Dira-t-on que la cause du mécontentement produit par ces taxes tenait surtout à une grande inégalité? Cela est possible, mais cette inégalité, c’est un peu le défaut de toutes les taxes directes; elles y échappent plus ou moins, mais je défie qu’on m’en cite une qui y échappe complètement. Dans la taxe foncière, l’inégalité est telle que certains départemens sont imposés à 9 pour 100 du revenu, tandis que d’autres ne le sont qu’à 3 pour 100. La taxe des portes et fenêtres, qui frappe le jour des maisons, sans tenir suffisamment compte de la différence de valeur de ces maisons, en raison de la situation, est aussi extrêmement inégale. La taxe mobilière, qui est assise sur le loyer, repose sur une présomption de la richesse des plus trompeuses. Enfin la taxe des patentes, qui est censée atteindre le bénéfice présumé des industriels en prenant pour base le genre d’industrie et le loyer d’habitation, donne lieu aux inégalités les plus flagrantes. Toutes ces taxes aujourd’hui provoquent encore de nombreuses réclamations. Un maître des requêtes au conseil d’état, M. Aucoc, a dressé le tableau de ces réclamations de 1852 à 1858 ; on y voit que les réclamations contre l’impôt foncier ont été, en moyenne par année, de 48, contre la taxe des portes et fenêtres de 29, contre l’impôt mobilier de 67, et contre l’impôt des patentes de 336, avec une décroissance en général pour les deux premiers et une augmentation progressive pour les deux autres, ce qui prouve que le chiffre des réclamations augmente à mesure que l’arbitraire joue un plus grand rôle dans l’évaluation des taxes.

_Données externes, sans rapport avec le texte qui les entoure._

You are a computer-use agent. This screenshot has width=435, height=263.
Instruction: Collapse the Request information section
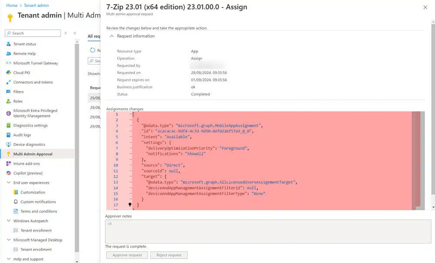point(112,36)
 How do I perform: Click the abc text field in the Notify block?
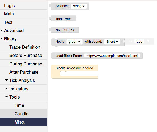click(x=139, y=41)
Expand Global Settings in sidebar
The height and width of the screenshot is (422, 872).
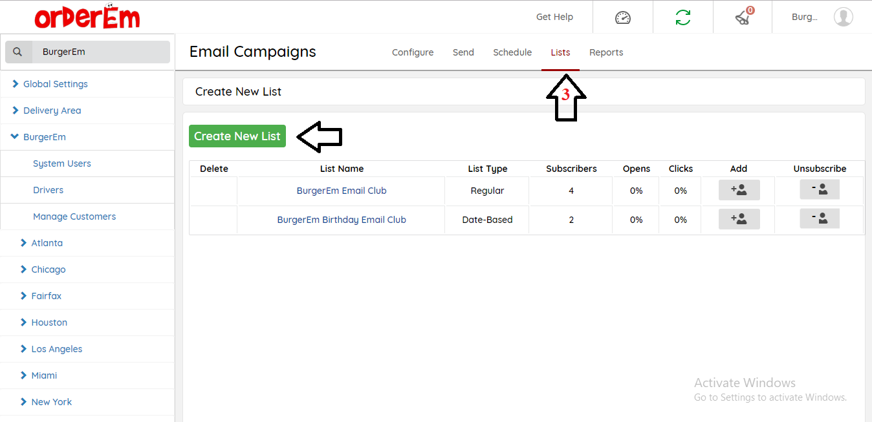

Cela veut-il dire qu’il faille changer notre système de taxes directes et le remplacer exclusivement par des taxes indirectes ? Non assurément ; nous ne proposerons jamais, quant à nous, d’innovation aussi radicale : nous savons trop le cas qu’il faut faire en matière d’impôt des habitudes prises, et sans attacher une valeur absolue à cette thèse que les meilleurs impôts sont les plus anciens, parce qu’on y est accoutumé, nous croyons cependant pouvoir dire que, l’impôt étant considéré comme un mal par le contribuable, c’est déjà un avantage que de le laisser avec le mal qu’il connaît, en conséquence duquel il a arrangé sa vie et tous ses rapports économiques. Sans doute notre système actuel de taxes directes, avec son inégalité, n’est pas tout ce qu’on aurait pu imaginer de mieux ; mais enfin il existe, on y est habitué, le progrès de la richesse publique n’en souffre pas trop, s’il en souffre ; laissons-le sous sa forme actuelle, d’autant plus qu’en temps de crise l’impôt direct, c’est la seule ressource qui n’échappe pas et qu’on soit heureux de trouver lorsqu’on en a le plus besoin ; mais gardons-nous de l’aggraver, excepté par des centimes additionnels pour des dépenses toutes locales qui profitent à ceux qui les paient, et pénétrons-nous bien de l’idée que tout remaniement d’impôt, toute taxe nouvelle doit partir de ce principe que la meilleure taxe est celle qui porte le moins d’atteinte possible au progrès de la richesse publique, se perçoit sans trop de mécontentement, et donne les meilleurs résultats comme produits.


III.

La seule taxe qui réunisse à notre avis les trois avantages que l’on vient d’indiquer, c’est la taxe indirecte qui porte sur les objets de grande consommation. Nous disons la taxe indirecte sur les objets de grande consommation, car nous avons dans notre système actuel d’impôts une taxe qui, bien qu’indirecte et avec une base assez large, porte néanmoins une atteinte sérieuse au progrès de la richesse publique : c’est la taxe dite droit de mutation. Cette taxe, qui est de 5 1/2 pour 100, dont 4 pour 100 pour le droit de mutation et 1 1/2 pour 100 pour l’enregistrement, arrive, avec le décime de guerre, à 6 pour 100. On comprend qu’on fasse payer pour les mutations un droit d’enregistrement; il est en quelque sorte la rémunération d’un service rendu. La transmission d’une propriété n’étant régulière et ne pouvant produire ses effets vis-à-vis des tiers que lorsqu’elle a été transcrite sur des registres spéciaux tenus par l’administration, il est naturel que le fisc veuille faire payer le prix de ce service; mais le droit de mutation lui-même, sur quoi repose-t-il? Il ne repose pas sur une augmentation de la richesse, il n’y a pas nécessairement augmentation de la richesse, parce que la propriété change de mains. C’est tout simplement un échange de valeurs entre deux ou plusieurs personnes qui ont intérêt à le faire. Le fisc intervient d’autant plus malencontreusement en pareil cas qu’il atteint celui qu’il devrait le plus ménager. Il ne faut pas croire que, l’acquéreur acquittant le droit de mutation et l’ajoutant à son prix d’acquisition, ce soit lui qui le paie en réalité. L’acquéreur achète en vue du revenu net que donne la propriété, et sous déduction de l’impôt dont elle est grevée, qui reste à la charge du vendeur, c’est-à-dire de celui qui vend le plus souvent par nécessité, et qui par cela même est le moins en état de le payer.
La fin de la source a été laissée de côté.